SL : Mais massifier et ralentir les flux nécessite plus de stockage, en opposition avec la capacité et le marché de l’immobilier logistique tendu. Quelles solutions proposez-vous ?
JCM : Vaut-il mieux 10 entrepôts de 10 000 m2 répartis à différents endroits ou un seul entrepôt de 100 000 m2 respectant de hautes exigences environnementales et de sécurité ? Je pense qu’il faut travailler main dans la main avec les collectivités pour développer des entrepôts XXL permettant de mieux mutualiser. Dans ce cas, pour être cohérent, il faut chercher à occuper moins d’espace au sol, à compresser, et donc miser sur la hauteur qui de plus permet une automatisation efficace. Une autre solution consiste à accélérer la réhabilitation de friches industrielles et leur transformation en zone logistique. Ensuite, je propose de s’inspirer du modèle historique des places du marché dans les villes. Il faut, au cœur des villes, déployer des ELU dédiés à l’e-commerce, et ainsi mettre à disposition des places de marché physiques pour les places de marché digitales. On parle de points relais massifiés, industrialisés. Au total, je propose un schéma logistique basé sur des entrepôts XXL loin des villes où les flux sont massifiés, reliés à des entrepôts de proximité autour des bassins de consommation puis des points de collecte au cœur des villes.
Que faites-vous pour sensibiliser l’ensemble des acteurs de la chaîne à cette slow logistics ?
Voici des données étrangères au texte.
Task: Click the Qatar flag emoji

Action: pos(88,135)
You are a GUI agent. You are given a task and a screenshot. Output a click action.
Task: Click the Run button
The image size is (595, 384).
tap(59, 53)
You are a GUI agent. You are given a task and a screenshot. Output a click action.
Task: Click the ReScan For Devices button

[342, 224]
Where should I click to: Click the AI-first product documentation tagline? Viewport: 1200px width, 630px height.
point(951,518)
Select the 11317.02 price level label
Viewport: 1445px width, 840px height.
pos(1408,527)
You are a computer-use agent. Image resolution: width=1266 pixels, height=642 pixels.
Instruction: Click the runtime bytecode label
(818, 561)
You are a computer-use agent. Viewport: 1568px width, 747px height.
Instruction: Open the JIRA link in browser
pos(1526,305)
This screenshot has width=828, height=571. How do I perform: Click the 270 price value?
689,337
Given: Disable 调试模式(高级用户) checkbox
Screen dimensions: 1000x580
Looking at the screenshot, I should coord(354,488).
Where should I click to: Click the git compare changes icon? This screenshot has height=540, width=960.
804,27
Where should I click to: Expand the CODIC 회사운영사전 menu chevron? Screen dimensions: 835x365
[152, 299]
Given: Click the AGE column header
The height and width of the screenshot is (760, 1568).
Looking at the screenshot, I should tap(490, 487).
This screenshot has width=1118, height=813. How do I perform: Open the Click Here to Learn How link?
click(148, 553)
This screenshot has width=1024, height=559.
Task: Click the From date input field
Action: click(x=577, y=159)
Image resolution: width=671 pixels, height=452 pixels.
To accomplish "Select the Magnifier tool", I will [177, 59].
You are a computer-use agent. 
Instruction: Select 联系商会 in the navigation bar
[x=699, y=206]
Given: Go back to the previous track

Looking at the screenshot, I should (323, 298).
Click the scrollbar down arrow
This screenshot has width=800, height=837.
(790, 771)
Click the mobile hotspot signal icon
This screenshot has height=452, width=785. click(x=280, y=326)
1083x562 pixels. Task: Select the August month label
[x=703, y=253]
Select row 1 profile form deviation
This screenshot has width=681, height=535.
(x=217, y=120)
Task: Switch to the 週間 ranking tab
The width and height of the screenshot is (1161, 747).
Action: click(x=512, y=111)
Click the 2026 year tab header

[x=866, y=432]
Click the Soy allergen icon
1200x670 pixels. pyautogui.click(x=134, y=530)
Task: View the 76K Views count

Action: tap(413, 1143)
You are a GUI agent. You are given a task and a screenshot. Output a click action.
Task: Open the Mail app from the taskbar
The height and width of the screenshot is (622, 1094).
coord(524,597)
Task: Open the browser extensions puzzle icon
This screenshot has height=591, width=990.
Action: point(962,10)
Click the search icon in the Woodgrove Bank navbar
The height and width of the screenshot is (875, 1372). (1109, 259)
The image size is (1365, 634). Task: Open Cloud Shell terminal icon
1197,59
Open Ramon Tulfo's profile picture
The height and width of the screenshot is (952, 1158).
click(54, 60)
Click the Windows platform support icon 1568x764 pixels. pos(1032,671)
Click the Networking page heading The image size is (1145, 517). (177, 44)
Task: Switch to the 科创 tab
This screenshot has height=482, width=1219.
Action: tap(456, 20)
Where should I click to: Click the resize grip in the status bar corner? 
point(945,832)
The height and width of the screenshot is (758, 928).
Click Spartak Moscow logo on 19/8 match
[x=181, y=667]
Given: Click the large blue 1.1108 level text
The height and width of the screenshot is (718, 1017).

En s’appuyant sur des dashboards de développement durable que nous fournissons à nos clients, nous leur proposons différentes solutions évoquées précédemment. Notre souhait est de mettre en place pour chacun une démarche lean, en termes de logistique mais aussi de développement durable. Nos équipes passent 1/3 de leur temps avec les clients à identifier les terrains sur lesquels nous pouvons agir. Je suis certain que l’on peut ralentir dans tous les secteurs, que partout certains flux sont éligibles, il faut donc les identifier, et c’est notre rôle, notre métier. À condition de ralentir pour faire mieux sur le plan économique, écologique et social ! Par ailleurs, pour inciter les consommateurs à ralentir, j’invite les e-commerçants à prioriser la livraison la plus vertueuse parmi 3 solutions par exemple, qu’elle soit le choix par défaut pour l’acheteur et qu’elle soit moins chère que les autres. En généralisant ces pratiques, on offre un intérêt économique aux consommateurs auxquels on permet de devenir les patrons d’une supply chain écologiquement plus vertueuse.
Cette interview fait partie de l’enquête sur la slow logistics parue dans Stratégies Logistique n°211 (février - mars).